ADVERTISEMENT

Sweeter Bonuses for Women This Year as Wall Street Confronts Gap

Sweeter Bonuses for Women This Year as Wall Street Confronts Gap

(Bloomberg) -- Trading desks, renowned bastions of gender inequality, will sweeten compensation for women this year to narrow the gap with men, according to recruiting firm Options Group.

Wall Street leaders are facing heavier pressure this year to make their workplaces more attractive to women with better pay and faster promotions. That’s going to be top of mind as managers set bonuses in coming weeks, said Mike Karp, Options Group’s chief executive officer.

“If you find a great, qualified woman as a trader, she’ll win,” Karp said in an interview. “It’s about pay equality -- it’s more in the forefront this year than ever.”

The public got a snapshot of the gender disparities within banks earlier this year, when U.K. authorities forced big employers to disclose pay gaps for local staff. Units of HSBC Holdings Plc and Goldman Sachs Group Inc. said that, on average, they pay women more than 50 percent less, figures skewed by higher concentrations of men in senior roles. The situation in the financial industry is all the more conspicuous with women ascendant in Congress and the #MeToo movement rattling corporate America.

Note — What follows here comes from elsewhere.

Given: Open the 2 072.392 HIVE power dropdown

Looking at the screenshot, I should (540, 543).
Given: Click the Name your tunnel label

The outlook for women contrasts with Options Group’s relatively subdued prediction for pay across the industry. Last week, compensation consultant Johnson Associates predicted that much of Wall Street will get “moderately” higher bonuses -- a major component of compensation packages. Yet, Karp estimates that for many people, total packages will be little changed or slightly lower than last year.

In in an annual report on Monday, he projected fixed-income traders will collect less on average for their work in 2018, bankers will see little change, and people handling equities get a bit more:

Fixed-income trading-2.6%
Investment banking0.3%
Equities trading3.2%

He also expects that more Wall Street employees will jump to new employers in 2019, especially people with expertise in equity derivatives or quant strategies, data science, machine learning and artificial intelligence. Those skills are in high demand, and banks will have to sweeten compensation packages in those operations to avoid defections.

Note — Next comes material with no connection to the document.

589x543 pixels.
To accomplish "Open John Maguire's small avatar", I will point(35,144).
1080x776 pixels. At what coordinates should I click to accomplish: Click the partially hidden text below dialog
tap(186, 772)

Options Group predicts people specializing in stock derivatives will get this year’s largest raises by far -- about 9.5 percent on average -- while those in quantitative analytics earn 1.4 percent more.

Within Equities

Cash equities2.6%
Equity derivatives9.5%
Prime finance1.7%

Even still, equity derivatives traders may jump to the so-called buy side -- such as large fund managers -- where total compensation is more closely tied to performance. Geopolitical tensions and concerns that markets are nearing the end of a long bull run have been fueling swings, providing more opportunities for traders to profit. Technology companies, meanwhile, are looking to peel off people with quantitative skills.

“With all the new economy jobs like data science, machine learning, AI, crypto and large tech companies moving to the tri-state area, we expect this to be the hotbed of movement in 2019,” Karp said. “The banks have to pay superstars.”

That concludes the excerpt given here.